Por Algusto Souza
A transitoriedade histórica das sociedades atesta que nenhuma sociedade é eterna. Por conseguinte, no curso de mudanças e rupturas objetivas surgem novas formas de sociedade. Cada uma dessas formas envolve ou compreende em sua totalidade a unidade provisória de contradições internas. O todo que demarca um momento histórico é internamente contraditório, ou seja, está em tensão contínua, sendo, portanto, instável. Consequentemente, cabe enfatizar que toda sociedade contém em seu bojo fatores que são geradores de crises, rupturas e revoluções, as quais, por sua vez, produzem embriões de uma nova sociedade. Anatomia de um ancestral comum ao gênero homo e ao macaco deu origem a réplica do homem sapiens.
Só podemos conhecer as sociedades após seu pleno desenvolvimento histórico. Por exemplo, o desenvolvimento histórico da sociedade feudal gera elementos da “futura” sociedade capitalista. O feudalismo não é autossuficiente, uma vez que está restrito às terras do castelo do senhor feudal, por exemplo. Ali, a vassalagem é forma de servidão senhorial baseada nas obrigações dos servos. São cobrados vários tributos, de acordo com as especificidades do trabalho realizado, tais como o uso laboral do moinho, das terras, dos fornos etc. Ressalte-se que alguns dos tributos cobrados são pagos na forma precisa do repasse de algum percentual no estoque de mercadorias produzidas.
O aumento das terras aráveis, tanto quanto o desenvolvimento das práticas agrícolas fomenta um excedente de mercadorias que “salta” os muros dos castelos, dando origem às feiras livres próprias do mediterrâneo feudal. Ademais, com as trocas comerciais, surgem as complexificações das transações financeiras, à reboque do surgimento do dinheiro como equivalente das trocas entre mercadorias.
Os lampejos do novo mundo estavam por surgir, com as fagulhas de rupturas radicais pressionando a estrutura social para que ocorressem redimensionamentos internos. Cabe ainda lembrar que, além dos claros sinais que miravam a possibilidade de mudança de forma histórico-social seguem acontecimentos contingenciais que aceleram o desabamento do modo de organização feudal enquanto modelo de sociabilidade. Eventos como a peste negra dizimam milhões de pessoas no campo. A guerra dos cem anos e as fugas de escravos para as cidades determinam simultaneamente a decadência da sociedade feudal.
Os dois aspectos apresentados correm em paralelo e, posteriormente, entrecruzam-se com elementos que, dos resíduos do feudalismo e rastros de futuro, dão origem a sociedade capitalista. Os excedentes de trocas de mercadorias, que detonam a sociedade feudal, juntamente a outros fatores políticos e sociais, os quais dão origem ao capitalismo, estão hoje presentes e postos sob á égide de uma acumulação empedernida de valor-trabalho, pautado em outras composições do labor, algo que não se segue nem se concretiza de modo pacífico.

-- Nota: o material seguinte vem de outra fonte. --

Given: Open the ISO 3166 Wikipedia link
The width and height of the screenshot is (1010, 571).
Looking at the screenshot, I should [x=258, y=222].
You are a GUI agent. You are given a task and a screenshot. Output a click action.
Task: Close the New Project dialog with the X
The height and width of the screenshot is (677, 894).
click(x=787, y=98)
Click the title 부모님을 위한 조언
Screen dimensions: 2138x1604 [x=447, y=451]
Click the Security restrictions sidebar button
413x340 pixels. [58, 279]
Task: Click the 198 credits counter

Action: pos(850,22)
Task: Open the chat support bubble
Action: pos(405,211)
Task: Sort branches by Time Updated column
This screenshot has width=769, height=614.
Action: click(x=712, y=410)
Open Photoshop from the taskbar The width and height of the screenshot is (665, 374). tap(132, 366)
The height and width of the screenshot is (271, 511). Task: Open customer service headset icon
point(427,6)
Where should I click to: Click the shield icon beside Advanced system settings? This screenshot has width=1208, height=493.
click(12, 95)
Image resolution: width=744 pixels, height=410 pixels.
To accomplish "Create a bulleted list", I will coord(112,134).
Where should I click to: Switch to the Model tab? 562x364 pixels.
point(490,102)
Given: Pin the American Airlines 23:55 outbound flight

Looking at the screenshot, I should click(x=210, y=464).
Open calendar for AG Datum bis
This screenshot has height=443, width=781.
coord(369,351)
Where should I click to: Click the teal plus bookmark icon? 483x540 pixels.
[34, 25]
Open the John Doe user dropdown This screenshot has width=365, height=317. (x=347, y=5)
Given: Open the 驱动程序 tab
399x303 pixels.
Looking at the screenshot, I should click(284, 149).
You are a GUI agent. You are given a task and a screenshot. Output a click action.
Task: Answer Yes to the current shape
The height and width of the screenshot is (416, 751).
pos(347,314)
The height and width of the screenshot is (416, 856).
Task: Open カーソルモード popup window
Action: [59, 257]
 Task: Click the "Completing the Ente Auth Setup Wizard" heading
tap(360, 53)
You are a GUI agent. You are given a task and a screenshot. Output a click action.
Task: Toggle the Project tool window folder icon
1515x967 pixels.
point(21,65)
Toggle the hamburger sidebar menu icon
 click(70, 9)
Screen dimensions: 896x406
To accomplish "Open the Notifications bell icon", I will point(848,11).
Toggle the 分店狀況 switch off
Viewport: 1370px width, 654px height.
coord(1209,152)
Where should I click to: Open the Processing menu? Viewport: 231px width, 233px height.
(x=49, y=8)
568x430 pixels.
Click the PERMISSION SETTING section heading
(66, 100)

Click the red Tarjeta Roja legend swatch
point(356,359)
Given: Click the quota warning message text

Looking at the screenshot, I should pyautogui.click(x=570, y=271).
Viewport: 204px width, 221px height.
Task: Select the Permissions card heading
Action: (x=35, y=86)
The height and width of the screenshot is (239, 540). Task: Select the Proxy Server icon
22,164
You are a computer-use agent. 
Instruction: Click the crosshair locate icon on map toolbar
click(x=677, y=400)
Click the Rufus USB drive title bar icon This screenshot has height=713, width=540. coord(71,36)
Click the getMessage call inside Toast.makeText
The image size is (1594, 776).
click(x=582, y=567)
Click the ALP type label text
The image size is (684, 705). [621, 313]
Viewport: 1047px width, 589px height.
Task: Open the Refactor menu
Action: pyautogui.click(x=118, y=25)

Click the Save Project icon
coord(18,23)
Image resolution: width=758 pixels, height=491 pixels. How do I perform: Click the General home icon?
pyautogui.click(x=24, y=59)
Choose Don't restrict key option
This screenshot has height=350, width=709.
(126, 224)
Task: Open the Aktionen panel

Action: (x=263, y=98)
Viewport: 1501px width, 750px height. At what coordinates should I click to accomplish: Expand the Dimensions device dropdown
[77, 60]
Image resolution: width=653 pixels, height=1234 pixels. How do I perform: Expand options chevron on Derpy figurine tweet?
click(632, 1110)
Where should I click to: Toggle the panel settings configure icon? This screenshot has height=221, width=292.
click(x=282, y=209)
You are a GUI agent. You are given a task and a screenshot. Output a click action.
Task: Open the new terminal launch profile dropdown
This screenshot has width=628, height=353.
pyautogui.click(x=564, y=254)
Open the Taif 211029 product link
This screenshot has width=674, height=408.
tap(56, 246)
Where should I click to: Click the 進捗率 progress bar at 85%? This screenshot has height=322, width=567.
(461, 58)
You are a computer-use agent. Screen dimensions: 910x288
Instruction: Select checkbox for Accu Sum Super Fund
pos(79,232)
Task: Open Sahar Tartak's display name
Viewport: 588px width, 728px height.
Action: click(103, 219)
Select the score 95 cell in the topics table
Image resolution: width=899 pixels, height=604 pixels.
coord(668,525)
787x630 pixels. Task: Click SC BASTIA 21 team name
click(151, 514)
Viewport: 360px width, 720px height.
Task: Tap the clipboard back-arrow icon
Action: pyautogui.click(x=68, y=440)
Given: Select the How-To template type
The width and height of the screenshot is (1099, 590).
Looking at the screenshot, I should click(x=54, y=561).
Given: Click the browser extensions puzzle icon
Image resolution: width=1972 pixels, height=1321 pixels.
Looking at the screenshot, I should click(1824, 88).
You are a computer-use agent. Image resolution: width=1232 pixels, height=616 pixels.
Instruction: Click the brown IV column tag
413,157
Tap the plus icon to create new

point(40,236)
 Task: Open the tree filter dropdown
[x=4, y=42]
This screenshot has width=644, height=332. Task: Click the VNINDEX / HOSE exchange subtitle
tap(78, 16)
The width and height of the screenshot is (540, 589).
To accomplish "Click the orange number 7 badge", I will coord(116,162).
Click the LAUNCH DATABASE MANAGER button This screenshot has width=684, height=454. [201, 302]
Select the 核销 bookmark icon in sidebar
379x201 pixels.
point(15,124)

Trata-se de uma frágil cimentação, não por acaso, quando está sob forma hegemônica mais ampliada, o capitalismo passa a incorporar em seus processos de desenvolvimento crises endêmicas e crônicas. O percurso do desenvolvimento histórico das forças produtivas torna imprescindível a incorporação contraditória de colapsos internos, fissuras entrópicas, na garantia da consecução do próprio desenvolvimento do capital.
De modo exemplar, cabe exprimir que a crise de excedente de produção anuncia o aumento das contradições econômicas do capital em plena gestação de uma outra forma de produção e de sociedade. Estão presentes nesta crise o desenvolvimento tecnológico e suas revoluções consecutivas, tornando visível o aspecto insano da louca necessidade de produção de bens, de modo cada vez mais acelerado, ao passo que encurta o tempo de realização da lucratividade do capital.
Quanto mais sofisticada a tecnologia, mais encurtado o tempo de realização do capital nos seus giros em torno da produção, distribuição e circulação de mercadorias. Algo que se dá para além das necessidades humanas. Seja ou não para uso mercantil, a queda tendencial da taxa do lucro gera o motor da necessidade de transmutações internas ao capital, e as tecnologias são um elemento impulsionador disso. De todo modo, o preço a ser pago está implicado nos rastros da destruição dos recursos naturais, nas guerras regionais, a caminho para uma guerra global, tanto quanto na saturação do sistema político parlamentar.